Country of Under is my first published book, but the first book I worked on, in different forms for seven years, was a memoir. That memoir revolved around my relationship with my father, a pilot who became a quadriplegic in an accident when I was ten, a year after my parents divorced, and his years of anger afterwards. It was the story of how I walked away from his anger. I’m now writing a memoir rooted in healing and love, but that wasn’t a memoir that I could write in my twenties. That first book was a story about the deeply isolating aspects of patriarchy. Writing it was like walking alone through a long, dark tunnel—my flashlight occasionally illuminating beautiful graffiti. 

Which is perhaps why, when my agent didn’t sell it, and I was freed to write fiction, I began to build a novel—a Country of Under—around tunnels. I became obsessed with the artist Julia Solis, who photographed tunnels under New York, Paris, Rome, and Berlin. After interviewing Solis for BOMB, I walked the Freedom Tunnel, a 3-mile train tunnel under Manhattan’s Riverside Park that once served as an underground gallery for New York’s greatest graffiti artists. Julia Solis and the Freedom Tunnel became important to the story. 

I was interested in a dark passage through a tunnel, and in the world waiting at its end. Though the character, Pilar’s, life is largely invented, her journey from isolation into community was my journey in walking out of the isolation of writing a memoir, into a socially conscious novel that was, sometimes overwhelmingly, in dialogue with the world. I reached back to the community that enveloped my mom, sister, and me a year after my father’s accident. When I was eleven, my mom married a Mexican-American man named Ben Garza and we moved to his small Texas-Mexico border town in the Rio Grande Valley. My Garza grandfather was an undocumented immigrant from Mexico who had nine children. Growing up in a large, tightknit, joyful Mexican-American family, and an immigrant community that emphasized the collective over the individual, made me care deeply about the injustices that immigrants face. 

The Rio Grande Valley, in the southern tip of Texas, is where Country of Under begins.
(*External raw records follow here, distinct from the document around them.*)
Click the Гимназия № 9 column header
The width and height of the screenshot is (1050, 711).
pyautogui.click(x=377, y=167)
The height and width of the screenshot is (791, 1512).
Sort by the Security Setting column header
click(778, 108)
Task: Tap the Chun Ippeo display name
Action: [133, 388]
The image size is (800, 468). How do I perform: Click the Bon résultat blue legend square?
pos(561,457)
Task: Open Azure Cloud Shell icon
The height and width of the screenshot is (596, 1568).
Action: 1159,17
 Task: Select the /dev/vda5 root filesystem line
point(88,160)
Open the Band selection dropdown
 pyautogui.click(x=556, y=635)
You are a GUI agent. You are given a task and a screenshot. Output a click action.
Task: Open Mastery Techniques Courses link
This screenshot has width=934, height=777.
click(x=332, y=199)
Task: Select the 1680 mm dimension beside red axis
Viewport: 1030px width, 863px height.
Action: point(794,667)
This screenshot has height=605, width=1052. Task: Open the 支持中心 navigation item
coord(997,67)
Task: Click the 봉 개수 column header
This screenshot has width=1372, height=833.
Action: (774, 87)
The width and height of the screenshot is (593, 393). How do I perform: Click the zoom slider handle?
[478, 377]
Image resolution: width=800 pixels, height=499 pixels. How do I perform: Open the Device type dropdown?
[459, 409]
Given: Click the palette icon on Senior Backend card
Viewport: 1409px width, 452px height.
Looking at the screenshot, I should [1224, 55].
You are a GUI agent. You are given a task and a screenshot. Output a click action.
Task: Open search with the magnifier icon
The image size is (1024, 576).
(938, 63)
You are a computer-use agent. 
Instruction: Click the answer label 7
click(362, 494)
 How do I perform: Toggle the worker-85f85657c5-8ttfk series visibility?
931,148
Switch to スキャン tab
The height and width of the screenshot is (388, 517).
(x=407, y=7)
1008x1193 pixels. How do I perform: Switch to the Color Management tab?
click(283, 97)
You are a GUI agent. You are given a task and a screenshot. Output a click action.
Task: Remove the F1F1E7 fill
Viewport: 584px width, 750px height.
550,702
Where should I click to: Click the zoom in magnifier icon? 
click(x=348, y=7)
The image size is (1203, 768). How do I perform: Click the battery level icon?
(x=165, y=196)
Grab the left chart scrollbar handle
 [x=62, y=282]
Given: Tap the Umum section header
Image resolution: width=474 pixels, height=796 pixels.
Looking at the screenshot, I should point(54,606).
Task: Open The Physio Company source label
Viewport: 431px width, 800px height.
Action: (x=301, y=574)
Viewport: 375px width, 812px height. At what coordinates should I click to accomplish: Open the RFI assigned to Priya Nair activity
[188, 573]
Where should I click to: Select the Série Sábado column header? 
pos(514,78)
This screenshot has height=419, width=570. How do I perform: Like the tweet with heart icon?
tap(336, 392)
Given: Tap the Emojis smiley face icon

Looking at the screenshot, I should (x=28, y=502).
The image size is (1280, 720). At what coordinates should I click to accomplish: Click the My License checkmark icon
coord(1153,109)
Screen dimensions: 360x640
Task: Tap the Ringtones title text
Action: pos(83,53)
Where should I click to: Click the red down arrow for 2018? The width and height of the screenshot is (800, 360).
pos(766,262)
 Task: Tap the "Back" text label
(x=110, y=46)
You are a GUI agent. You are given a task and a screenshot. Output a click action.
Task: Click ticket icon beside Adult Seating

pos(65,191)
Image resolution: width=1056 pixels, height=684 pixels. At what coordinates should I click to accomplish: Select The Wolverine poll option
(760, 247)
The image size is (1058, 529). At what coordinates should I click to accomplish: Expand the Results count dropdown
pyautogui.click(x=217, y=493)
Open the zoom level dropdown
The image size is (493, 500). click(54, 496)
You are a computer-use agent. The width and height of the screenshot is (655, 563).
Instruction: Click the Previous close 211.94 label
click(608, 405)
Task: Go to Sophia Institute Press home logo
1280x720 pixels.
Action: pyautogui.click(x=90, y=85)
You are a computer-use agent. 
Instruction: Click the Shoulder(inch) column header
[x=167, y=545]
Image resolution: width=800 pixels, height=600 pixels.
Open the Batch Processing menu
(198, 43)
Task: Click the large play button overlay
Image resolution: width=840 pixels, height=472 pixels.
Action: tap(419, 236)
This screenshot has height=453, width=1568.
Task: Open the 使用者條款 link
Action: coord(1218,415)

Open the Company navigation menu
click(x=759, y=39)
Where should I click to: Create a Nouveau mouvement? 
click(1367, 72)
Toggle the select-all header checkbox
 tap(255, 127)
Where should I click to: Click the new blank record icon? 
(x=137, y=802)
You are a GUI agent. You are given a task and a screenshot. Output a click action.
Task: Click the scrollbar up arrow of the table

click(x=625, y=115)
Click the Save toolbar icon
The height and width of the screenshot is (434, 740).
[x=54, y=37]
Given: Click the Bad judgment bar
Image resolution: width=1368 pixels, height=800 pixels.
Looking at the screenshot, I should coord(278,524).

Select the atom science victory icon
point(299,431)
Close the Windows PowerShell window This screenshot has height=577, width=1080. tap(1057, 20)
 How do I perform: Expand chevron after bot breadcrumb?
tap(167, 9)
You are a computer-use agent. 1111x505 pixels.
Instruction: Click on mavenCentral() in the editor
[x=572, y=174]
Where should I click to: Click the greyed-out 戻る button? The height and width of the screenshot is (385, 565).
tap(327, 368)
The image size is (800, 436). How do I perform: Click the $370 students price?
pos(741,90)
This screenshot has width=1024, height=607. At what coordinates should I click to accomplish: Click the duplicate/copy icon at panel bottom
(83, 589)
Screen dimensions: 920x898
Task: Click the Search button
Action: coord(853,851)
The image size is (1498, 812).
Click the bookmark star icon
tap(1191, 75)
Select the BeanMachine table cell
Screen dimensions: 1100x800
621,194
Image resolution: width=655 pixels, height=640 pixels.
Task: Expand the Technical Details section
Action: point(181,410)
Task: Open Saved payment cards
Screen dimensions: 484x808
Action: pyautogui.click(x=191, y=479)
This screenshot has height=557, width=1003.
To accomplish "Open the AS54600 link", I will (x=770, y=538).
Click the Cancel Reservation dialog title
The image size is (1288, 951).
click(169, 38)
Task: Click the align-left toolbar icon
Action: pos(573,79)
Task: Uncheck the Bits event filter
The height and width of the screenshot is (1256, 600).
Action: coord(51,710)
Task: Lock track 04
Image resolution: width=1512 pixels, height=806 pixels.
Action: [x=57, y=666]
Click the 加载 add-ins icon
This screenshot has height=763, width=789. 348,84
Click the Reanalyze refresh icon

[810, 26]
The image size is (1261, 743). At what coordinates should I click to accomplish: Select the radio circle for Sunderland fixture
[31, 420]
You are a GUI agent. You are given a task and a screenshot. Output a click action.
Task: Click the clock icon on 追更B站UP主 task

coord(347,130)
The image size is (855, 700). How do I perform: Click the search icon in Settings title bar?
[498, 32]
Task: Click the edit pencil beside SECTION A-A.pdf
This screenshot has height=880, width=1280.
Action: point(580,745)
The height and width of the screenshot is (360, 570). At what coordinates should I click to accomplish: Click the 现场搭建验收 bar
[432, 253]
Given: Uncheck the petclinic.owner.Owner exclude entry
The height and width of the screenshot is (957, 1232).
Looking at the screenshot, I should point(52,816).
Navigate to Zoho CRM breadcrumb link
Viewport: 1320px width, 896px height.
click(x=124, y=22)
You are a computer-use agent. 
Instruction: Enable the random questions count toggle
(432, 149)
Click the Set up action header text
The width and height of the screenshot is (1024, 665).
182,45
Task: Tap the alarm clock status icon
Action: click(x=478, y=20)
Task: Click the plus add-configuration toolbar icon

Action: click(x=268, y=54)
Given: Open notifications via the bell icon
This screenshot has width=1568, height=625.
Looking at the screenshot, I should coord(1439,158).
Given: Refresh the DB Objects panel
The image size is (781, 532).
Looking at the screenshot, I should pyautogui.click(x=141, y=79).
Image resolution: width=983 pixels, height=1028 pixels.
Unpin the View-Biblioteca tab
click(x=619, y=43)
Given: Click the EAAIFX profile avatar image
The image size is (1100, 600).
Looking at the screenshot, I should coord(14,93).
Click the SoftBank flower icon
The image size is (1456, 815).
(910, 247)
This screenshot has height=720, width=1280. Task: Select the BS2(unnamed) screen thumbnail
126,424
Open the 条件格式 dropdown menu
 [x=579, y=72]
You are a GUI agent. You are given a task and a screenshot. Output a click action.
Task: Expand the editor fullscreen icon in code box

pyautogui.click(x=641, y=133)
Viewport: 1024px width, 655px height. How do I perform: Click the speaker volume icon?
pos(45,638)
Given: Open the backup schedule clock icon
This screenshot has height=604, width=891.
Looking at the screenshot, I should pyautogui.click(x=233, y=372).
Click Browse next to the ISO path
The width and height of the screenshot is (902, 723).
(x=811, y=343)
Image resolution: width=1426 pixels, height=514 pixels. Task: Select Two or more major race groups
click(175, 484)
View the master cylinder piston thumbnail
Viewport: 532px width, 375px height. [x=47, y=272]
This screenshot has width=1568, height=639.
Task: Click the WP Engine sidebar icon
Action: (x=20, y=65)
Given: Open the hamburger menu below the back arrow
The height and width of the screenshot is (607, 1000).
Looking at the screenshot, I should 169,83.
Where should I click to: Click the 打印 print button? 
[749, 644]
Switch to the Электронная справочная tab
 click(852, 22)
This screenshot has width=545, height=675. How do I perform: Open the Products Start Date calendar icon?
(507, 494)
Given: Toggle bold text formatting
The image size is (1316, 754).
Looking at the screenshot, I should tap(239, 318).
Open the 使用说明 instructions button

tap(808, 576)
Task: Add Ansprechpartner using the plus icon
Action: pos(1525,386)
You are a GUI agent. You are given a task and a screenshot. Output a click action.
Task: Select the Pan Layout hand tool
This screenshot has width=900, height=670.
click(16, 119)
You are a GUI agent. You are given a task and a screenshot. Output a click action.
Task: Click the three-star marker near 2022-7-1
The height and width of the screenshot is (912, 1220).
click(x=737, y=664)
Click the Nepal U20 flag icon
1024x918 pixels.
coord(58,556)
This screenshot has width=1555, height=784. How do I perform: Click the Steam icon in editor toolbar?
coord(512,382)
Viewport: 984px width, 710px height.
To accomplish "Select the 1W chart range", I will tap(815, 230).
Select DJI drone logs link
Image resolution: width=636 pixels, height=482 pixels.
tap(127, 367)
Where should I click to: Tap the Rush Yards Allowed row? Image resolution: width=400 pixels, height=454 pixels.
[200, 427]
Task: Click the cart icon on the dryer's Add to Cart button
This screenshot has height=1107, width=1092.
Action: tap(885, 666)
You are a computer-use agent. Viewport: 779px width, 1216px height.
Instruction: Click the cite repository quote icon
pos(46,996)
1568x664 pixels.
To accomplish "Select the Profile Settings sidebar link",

The novel chronicles the intertwined coming-of-age stories of two intelligent, misfit young people carving out their place in the world: Pilar Reinfeld, raised by her undocumented father, a descendent of Bolivian Mennonites, in a Mexican-American community; and Carlos/Carla/Río Gomez, a gender fluid DREAMer raised by their grandmother in the same Texican border town. Pilar, passionate and empathetic but painfully shy, and Río, bold and charismatic, become each other’s family of choice. They leave the Valley for college on opposite coasts—Carlos in New York City and Pilar in LA—and their lives diverge and converge as they search for community, expression, freedom, and meaning.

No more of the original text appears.